It’s often best to install chemical-stain finishes and a first coat of sealer, and then protect the floor surface with a cover before allowing other trades on the floor. Unfortunately, any protective material will affect the final appearance of the stained floor to some degree, usually by leaving an outline of its shape on the floor and by darkening the surface a bit. Don’t use any cover material that doesn’t allow water vapor to escape. Breathable cloth tarps are perhaps the best covers for preventing discoloration caused by the work of other trades.

Surface preparation

It has been said, Every step successfully completed leads to the suc cessful completion of the next step. This is certainly the case with chemical-stain work; proper surface preparation is a vital step.
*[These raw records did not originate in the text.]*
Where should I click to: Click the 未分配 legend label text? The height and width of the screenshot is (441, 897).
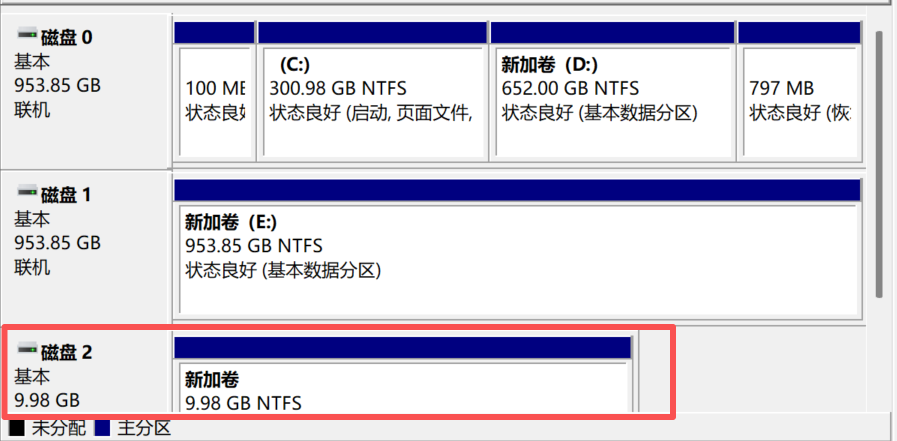[58, 430]
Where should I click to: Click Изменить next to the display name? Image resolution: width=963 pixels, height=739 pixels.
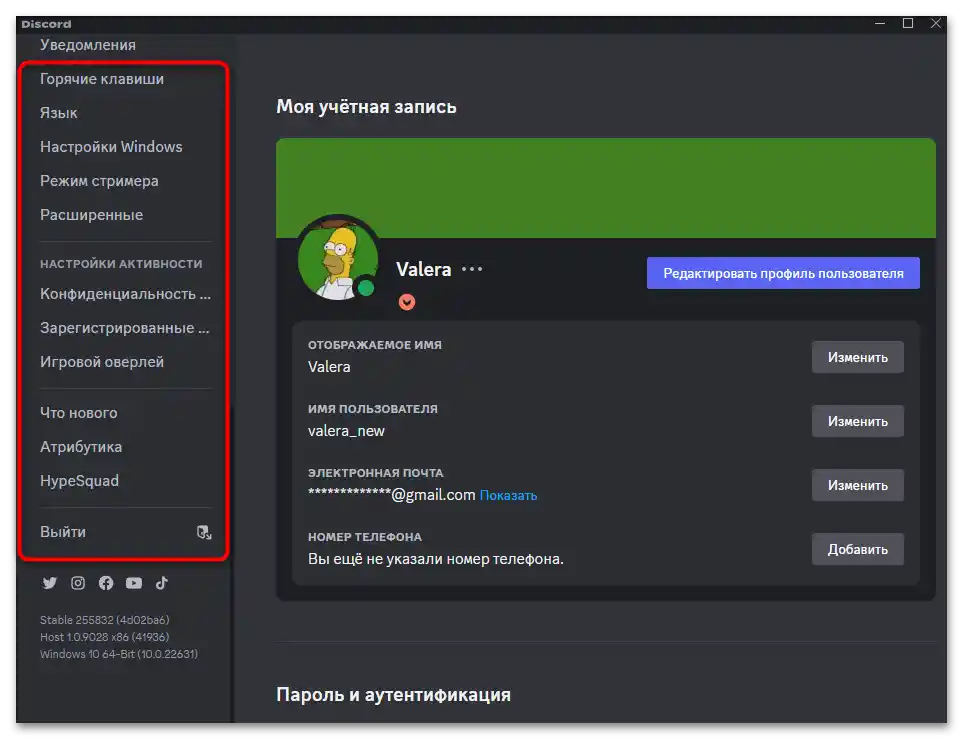coord(857,357)
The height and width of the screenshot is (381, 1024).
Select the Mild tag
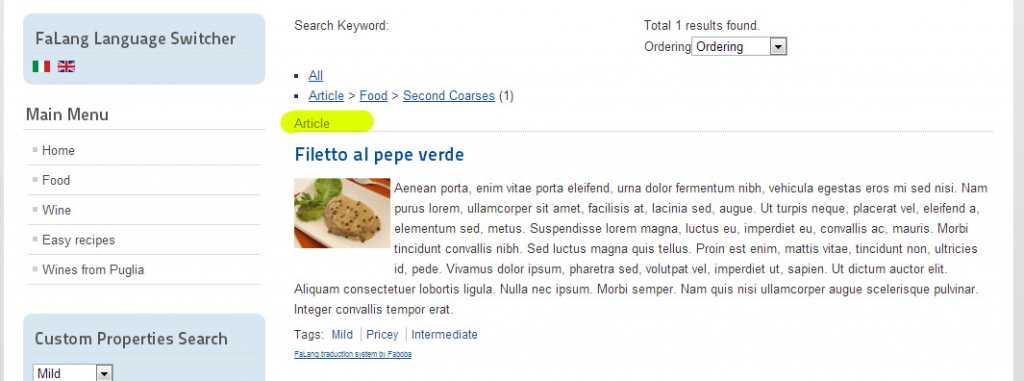pos(342,335)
First, throw a little water on the surface in several locations to see if the concrete absorbs water. If it doesn’t, curing agents or sealers may be blocking the entry of stains and must be removed. Also remove any grease and oil, paint drops, taping compounds, caulk, or other surface contaminants.
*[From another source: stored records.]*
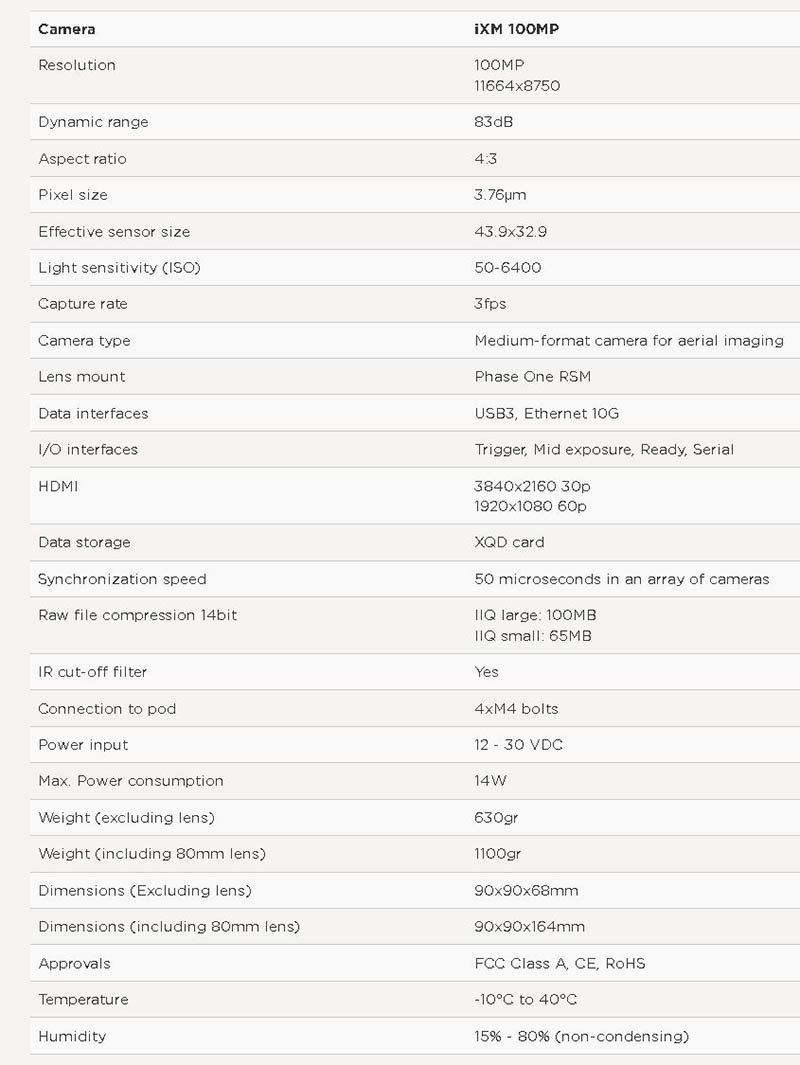Click the 83dB dynamic range value
The height and width of the screenshot is (1065, 800).
tap(493, 122)
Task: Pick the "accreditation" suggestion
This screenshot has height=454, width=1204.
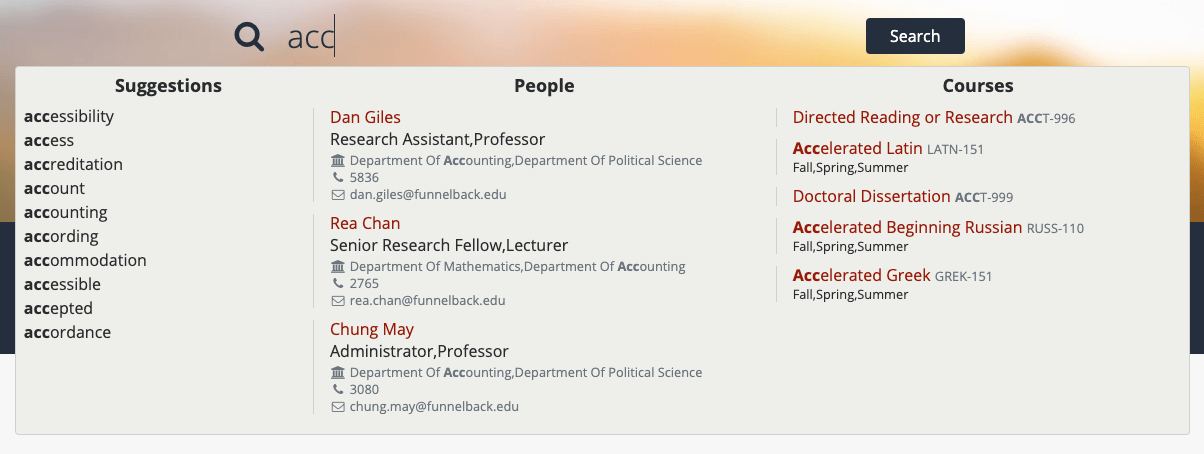Action: (x=73, y=164)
Scraping, applying solvents or stripping agents, sanding, and grinding are the principal removal methods. To pick up contaminants more easily, use stripping agents that will mix with water. If you choose to grind the surface, avoid making grinding marks that will reflect through the colored finish by using either a cup grinding head with a fine-grit (diamond or black abrasive) or diamond pad. Use a light touch, laying the cup flat on the concrete and moving it in small-diameter circles until the blemish disappears.
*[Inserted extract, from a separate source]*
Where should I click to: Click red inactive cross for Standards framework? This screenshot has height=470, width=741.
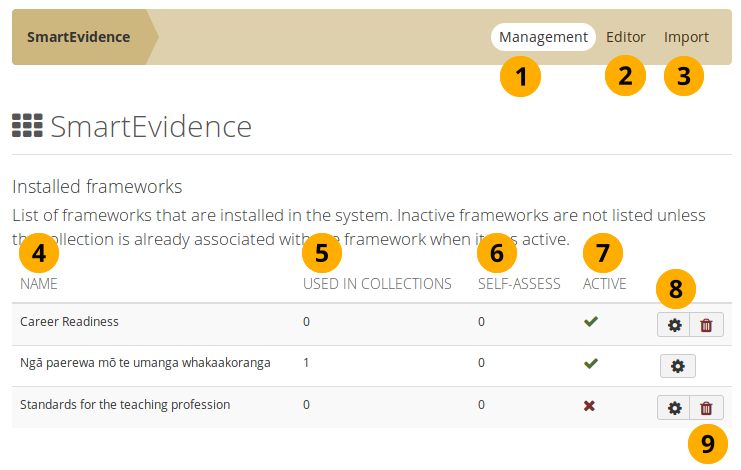click(592, 405)
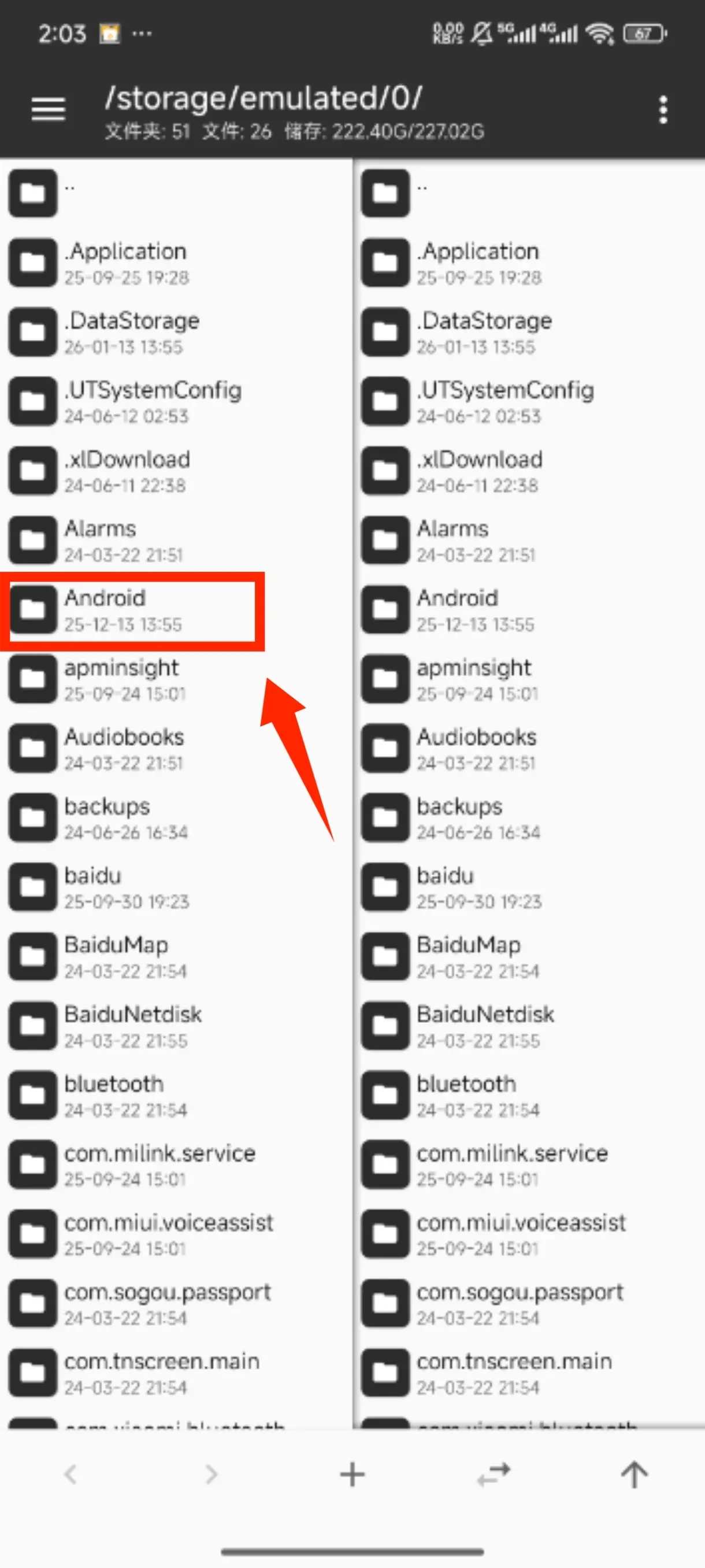This screenshot has width=705, height=1568.
Task: Tap the Wi-Fi status bar icon
Action: [x=600, y=34]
If a slab must be patched, use acrylic-modified, low-shrinkage materials that will accept stain. These patches will always show in the finished product, and the owner should be made aware of this.

To open up the surface for stain penetration, many installers prefer to sand floors using floor buffing machines with #60, #80, or #100 paper or screen-mesh sandpaper that allows dust to pass the pad. This process can add its own pleasing effect to the final appearance by accentuating high and low areas on the surface. (More material is removed from high spots, giving them a richer color.)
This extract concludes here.